The Gazuit-Valladeau GV-103 Gazelle was a French-built light two- to four-seat training, aerobatic and touring aircraft of the late 1960s.

==Design and development==
The first GV-103L, as it was originally called, was a two- or three-seat light touring aircraft first flown in 1969. Later referred to as the GV-103 and powered by an 86 kW (115 hp) Lycoming O-235 flat-four engine, it led to several production variants with two, three and four seats using engines of increasing power within the same airframe. It had a side-by-side seating layout and a fixed tricycle undercarriage with a longer nosewheel which gave the aircraft a pronounced tail-down attitude on the ground. Its construction was primarily metal but included some glass fibre structures and plastic bonding, novel at the time.

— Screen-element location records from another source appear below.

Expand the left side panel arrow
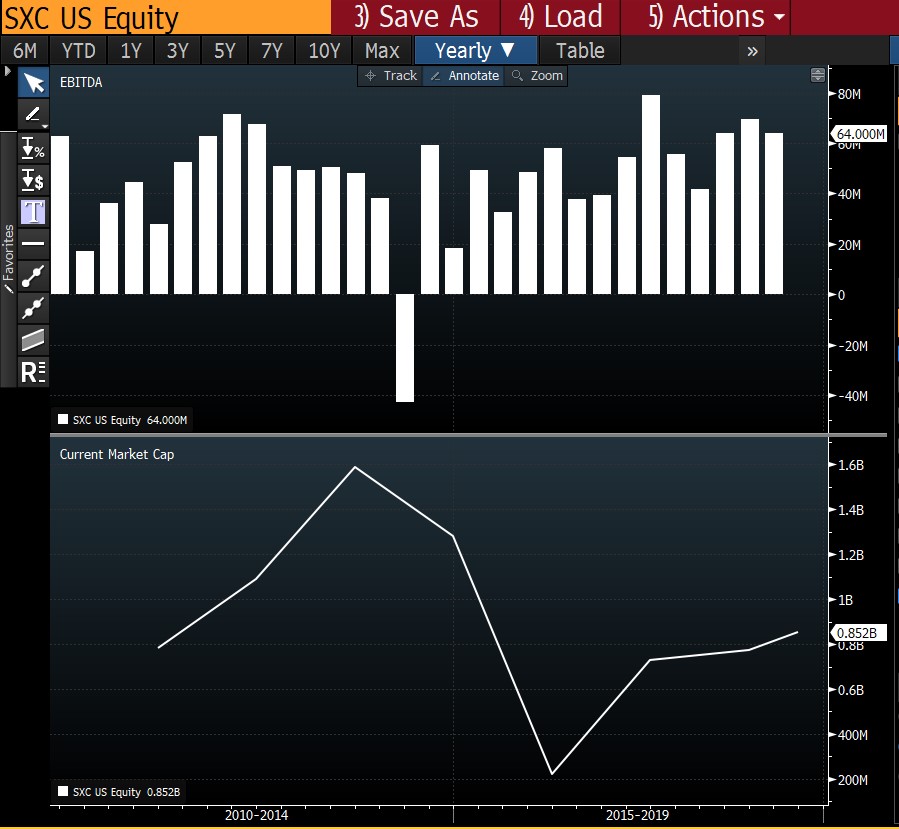The width and height of the screenshot is (899, 829). (8, 72)
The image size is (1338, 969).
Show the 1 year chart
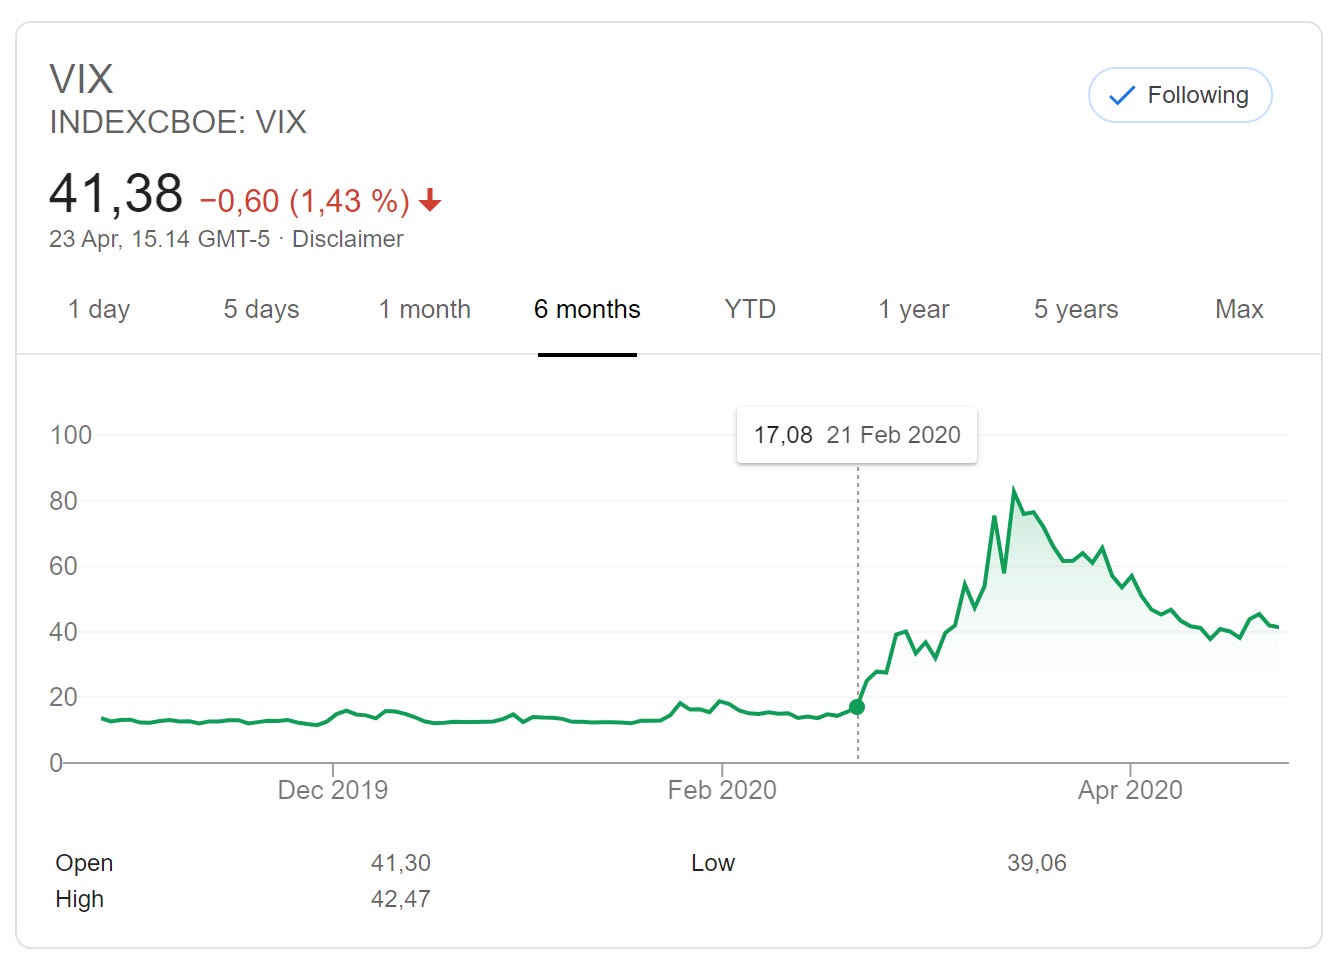pyautogui.click(x=913, y=310)
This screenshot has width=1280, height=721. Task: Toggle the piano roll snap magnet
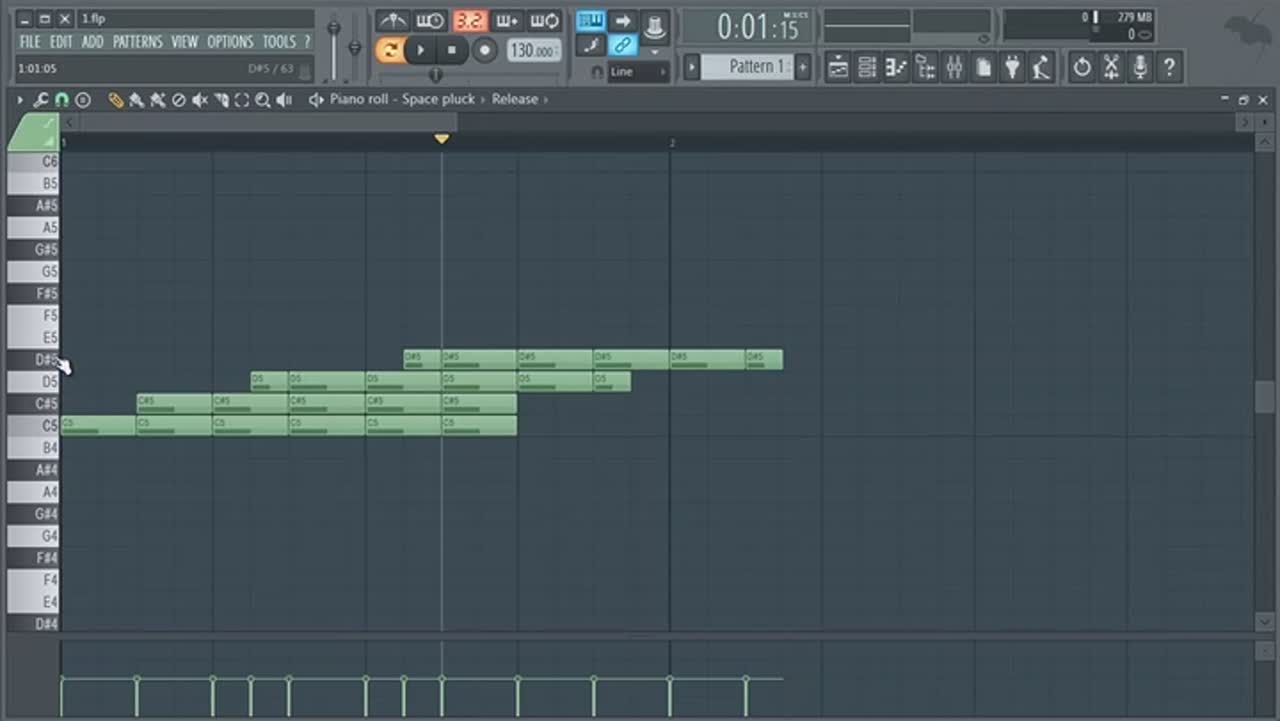coord(61,100)
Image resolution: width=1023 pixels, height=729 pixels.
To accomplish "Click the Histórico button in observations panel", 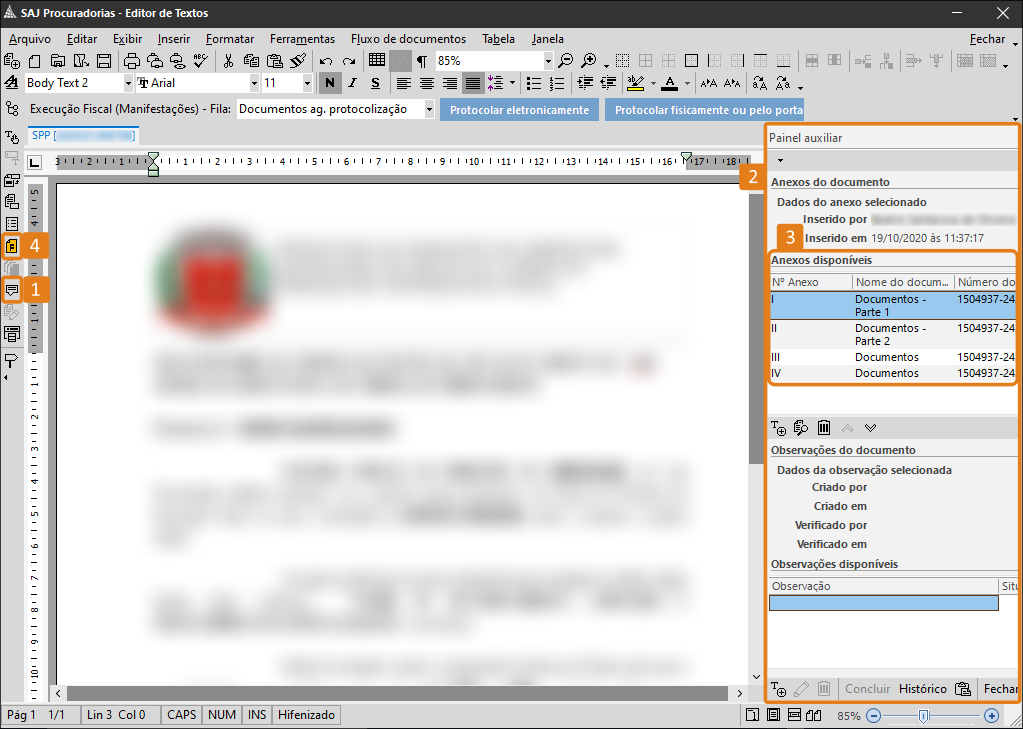I will [922, 689].
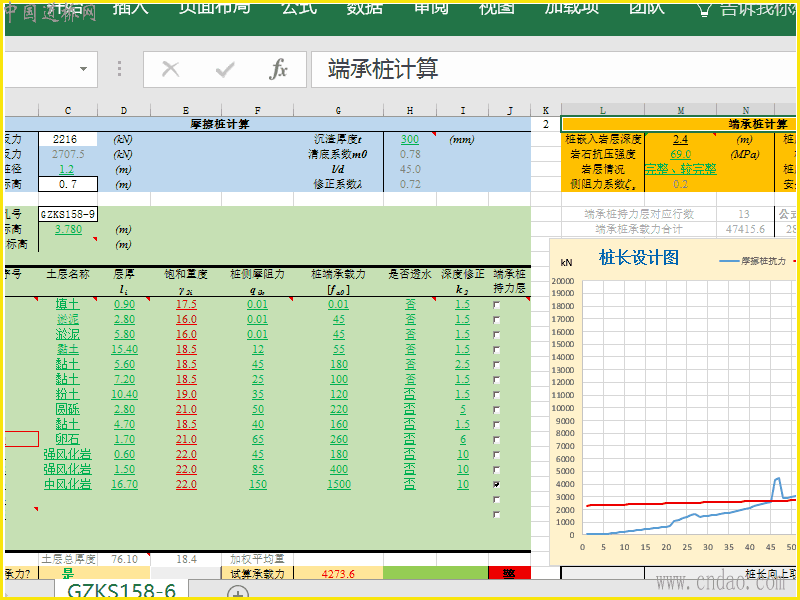Open the 插入 ribbon tab
This screenshot has height=600, width=800.
tap(130, 8)
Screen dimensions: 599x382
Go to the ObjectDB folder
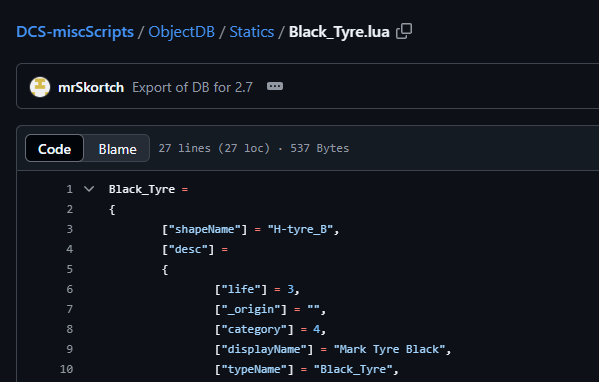click(181, 32)
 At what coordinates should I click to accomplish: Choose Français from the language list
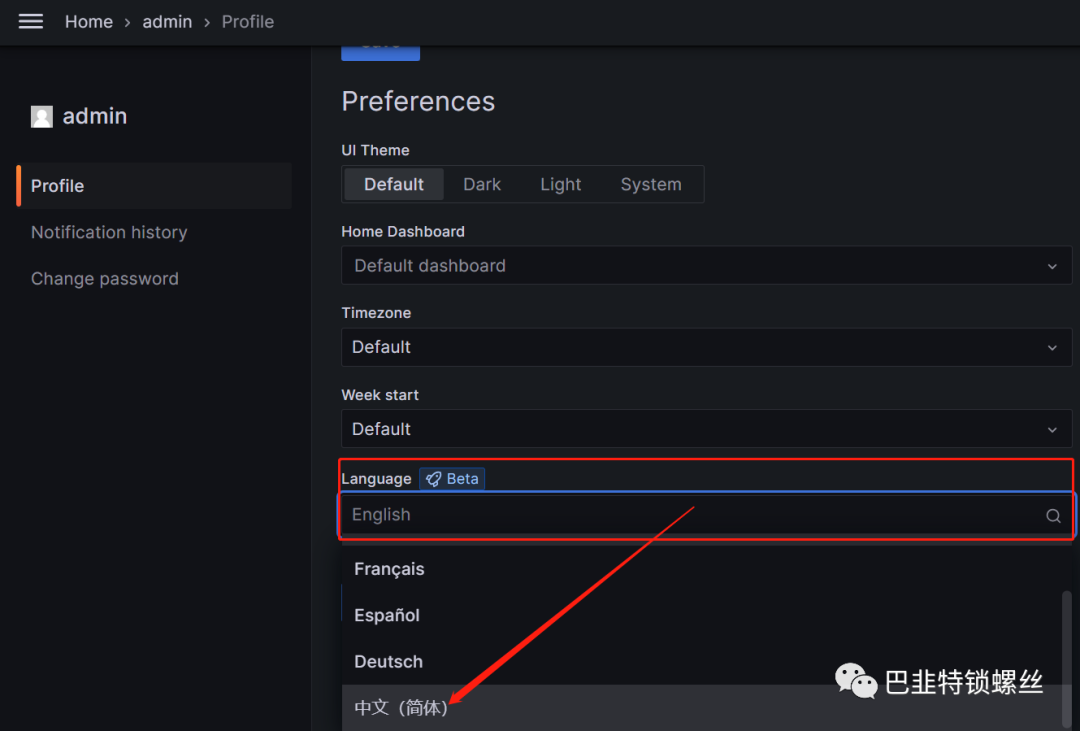pos(389,569)
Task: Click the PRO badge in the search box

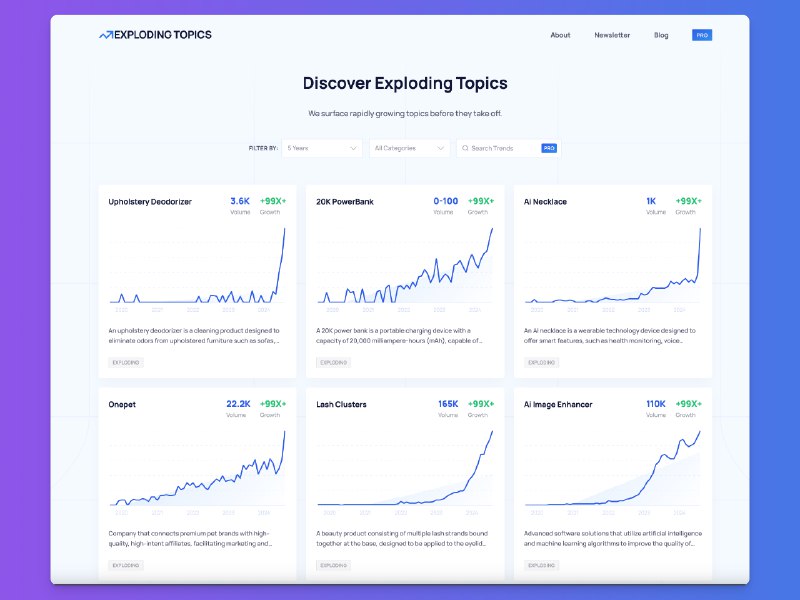Action: pyautogui.click(x=549, y=148)
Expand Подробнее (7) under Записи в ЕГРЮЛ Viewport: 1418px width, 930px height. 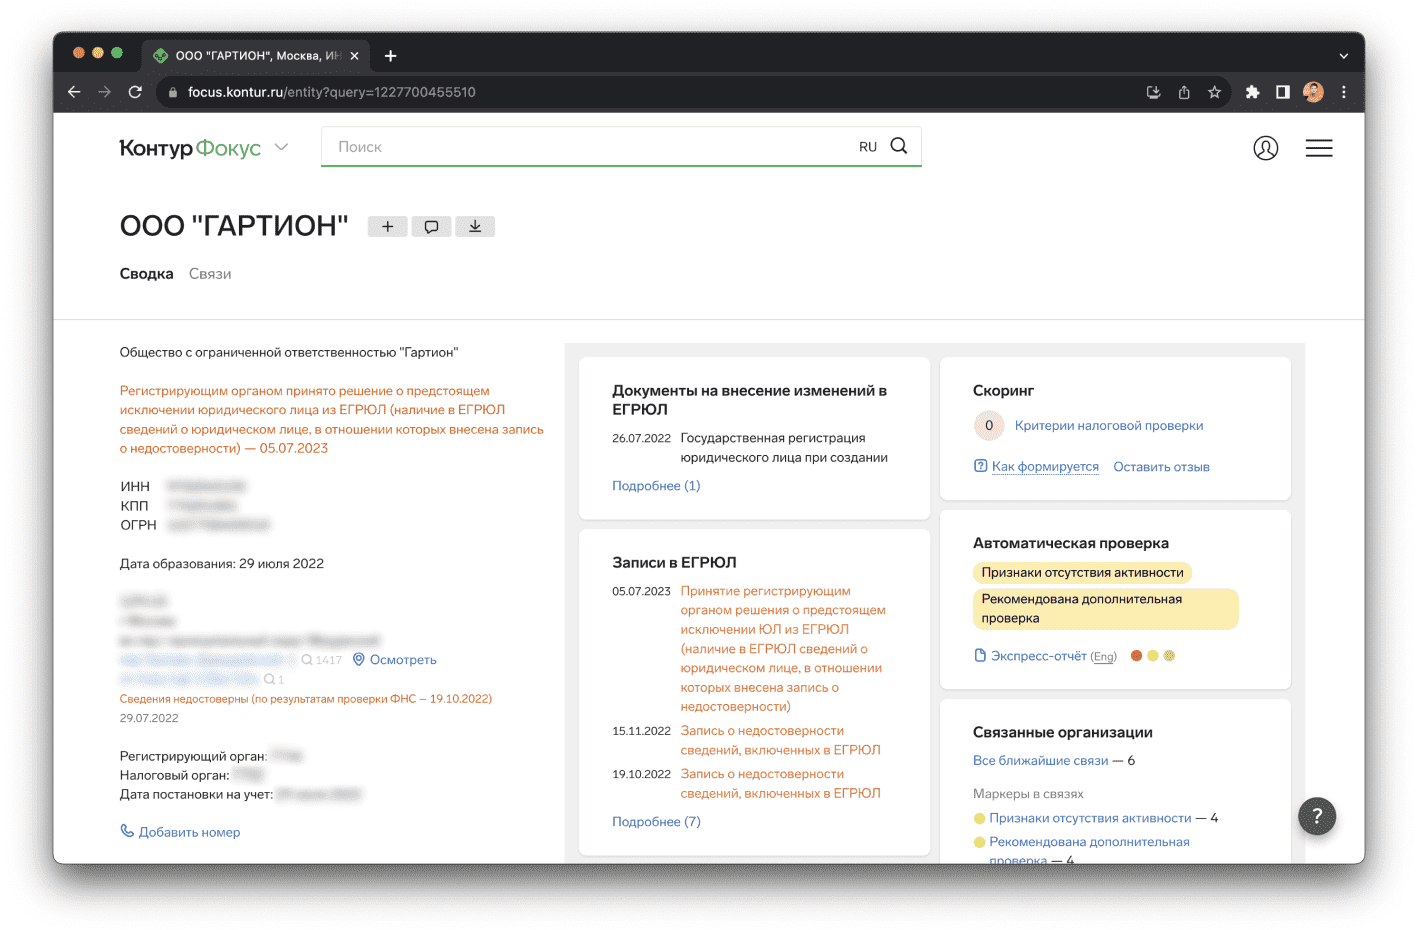(656, 822)
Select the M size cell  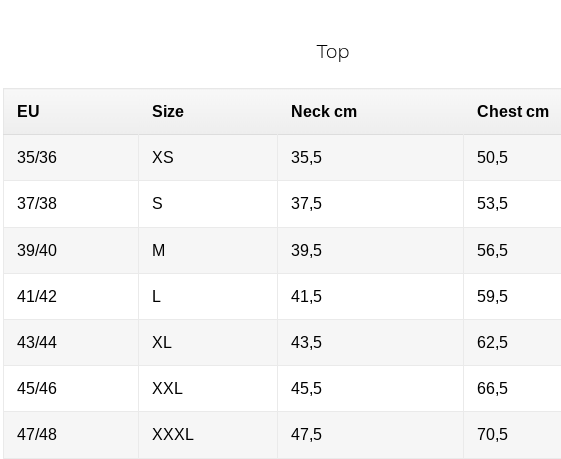pos(208,250)
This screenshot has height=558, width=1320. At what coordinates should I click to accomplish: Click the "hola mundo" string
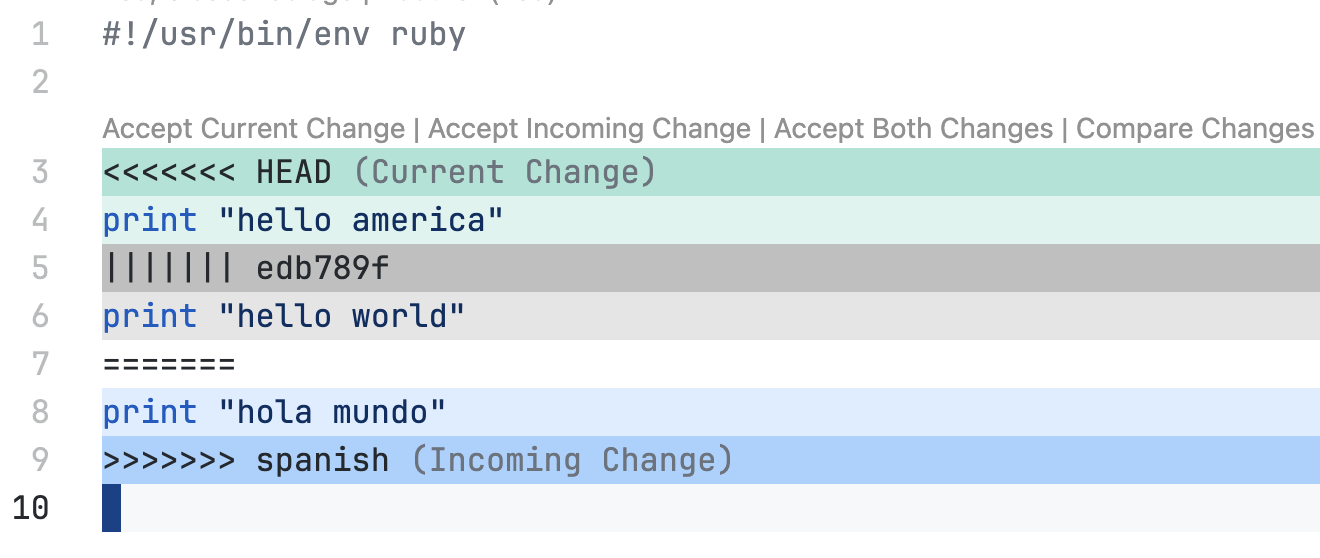tap(332, 412)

First flown on 1 May 1969, the GV-103 first appeared in public at the Paris Air Show in June 1969. The first two-seat production prototype GV-1020 Gazelle was on display at the Paris 1971 Show. It was intended to meet a club market for basic and aerobatic training.

The second Gazelle to fly was the prototype of the four-seat GV-1031 tourer, powered by a 112 kW (150 hp) Lycoming O-320 flat-four engine. An intermediate, three-seat variant with a Rolls-Royce built 97 kW (130 hp) Continental O-240 engine was planned but may not have been built. A four-five seat variant with a 134 kW (180 hhp) engine and retractable undercarriage was also planned, and feasibility studies of a twin-engine version made, but neither reached the construction stage.

==Operational history==

By November 1972 seven Gazelle prototypes were flying and the GV-1301 received its French certification in April that year, with the CV-1020 expected to follow in January 1973. The GV-1020 had only a short operational career and was no longer on the French civil aircraft register by January 1983, though two GV-1031s, one dismantled, remained registered in mid-2010. In 1970 plans for the Canadian company Mondair Aviation to build the Gazelle range under licence as the Mondair 115/130/150 were announced. One GV-1031, without engine, reached Canada, but no North American production followed.

==Variants==
- GV-103L
Later GV-103. First prototype, two-three seat, 85.7 kW (115 hp) Lycoming O-235 powered.
- GV-1031
Second prototype and production four-seat tourer, 112 kW (150 hp) Lycoming O-320 powered. At least two built, one going to Canada.
- GV-1020
Production two-seat aerobatic and basic trainer, 85.7 kW (115 hp) Lycoming O-235 powered.
- GV-1032
Three seat, Rolls-Royce built 97 kW (130 hp) Continental O-240. May not have been completed.